Brief A ▸ List every physician named in the court excerpt.
Brief B ▸ Reproduce the portion of the court excerpt between "ACTION OF THE" and "fees were denied.", inclusive.

At the next hearing, on October 24, 2022, Servpro again argued that expedited process was improper, but the WCJ stated that after the passage of three months, the matter was no longer "expedited." The parties offered no evidence but argued from the existing record. Counsel argued that every doctor Southern had seen was on Servpro's recommendation, he now needed his own choice, and Servpro told him it was "unreasonable" to go out of northeast Louisiana to see a doctor. Servpro responded that no doctor had ever recommended surgery, and Southern's going to Dr. Zavatsky was just "doctor shopping."

In an oral ruling, the WCJ found that sending Southern to Dr. Counts was the employer's choice, not the employee's; a change was needed because Dr. Brown no longer performed surgery; and it was wrong to deny the employee's choice simply because of travel and mileage. The WCJ signed an order granting the new choice of physician, Dr. Zavatsky, and ruling on other motions not germane to this appeal.

The matter came to trial in May 2023, on Southern's request for penalties and attorney fees regarding the choice of Dr. Zavatsky and on Servpro's defense of fraud. No live witnesses testified, but the parties offered a full complement of medical records, claim files, and other exhibits, and submitted the case on briefs.

ACTION OF THE WCJ

In July 2023, the WCJ delivered oral reasons for judgment. After restating the facts, she found Servpro "ultimately" denied the change of physician because of mileage, "but also" because Southern had previously selected Drs. Brown and Cain, and Servpro had "already" approved a change to Dr. Counts. She also found that Dr. Brown's cessation of surgical practice created the necessity for a change of physician, satisfying R.S. 23:1121; once this happened, Southern was entitled to choose Dr. Zavatsky. However, he "surrendered" this right once he signed the choice-of-physician form for Dr. Counts; this meant Servpro's refusal to approve the change was not arbitrary and capricious. Hence, penalties and attorney fees were denied.

Supplied entries ▸
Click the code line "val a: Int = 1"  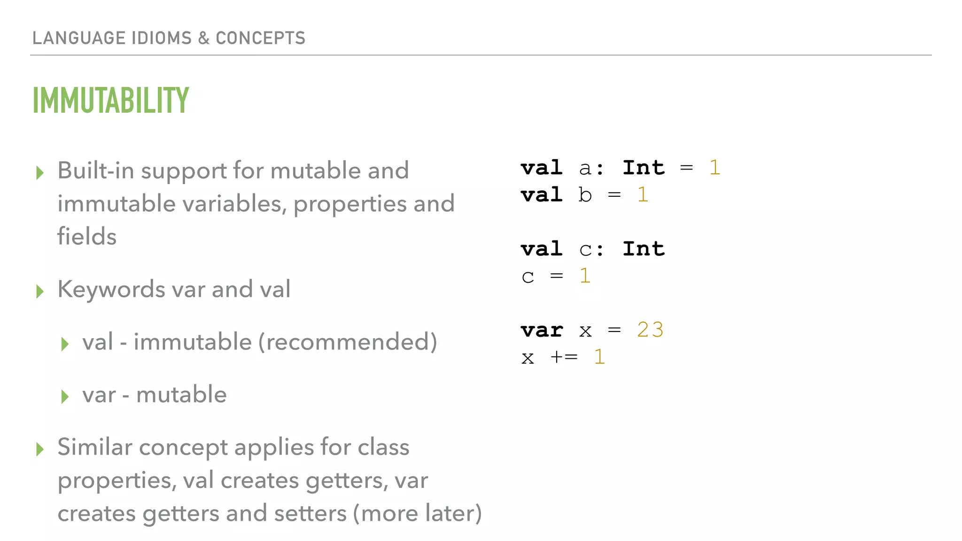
---
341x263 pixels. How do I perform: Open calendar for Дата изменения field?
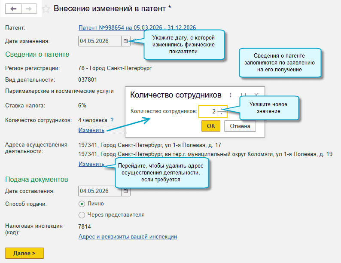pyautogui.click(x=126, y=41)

Expected output A ▸ Dr. Zavatsky, Dr. Counts, Dr. Brown, Dr. Cain

Expected output B ▸
ACTION OF THE WCJ

In July 2023, the WCJ delivered oral reasons for judgment. After restating the facts, she found Servpro "ultimately" denied the change of physician because of mileage, "but also" because Southern had previously selected Drs. Brown and Cain, and Servpro had "already" approved a change to Dr. Counts. She also found that Dr. Brown's cessation of surgical practice created the necessity for a change of physician, satisfying R.S. 23:1121; once this happened, Southern was entitled to choose Dr. Zavatsky. However, he "surrendered" this right once he signed the choice-of-physician form for Dr. Counts; this meant Servpro's refusal to approve the change was not arbitrary and capricious. Hence, penalties and attorney fees were denied.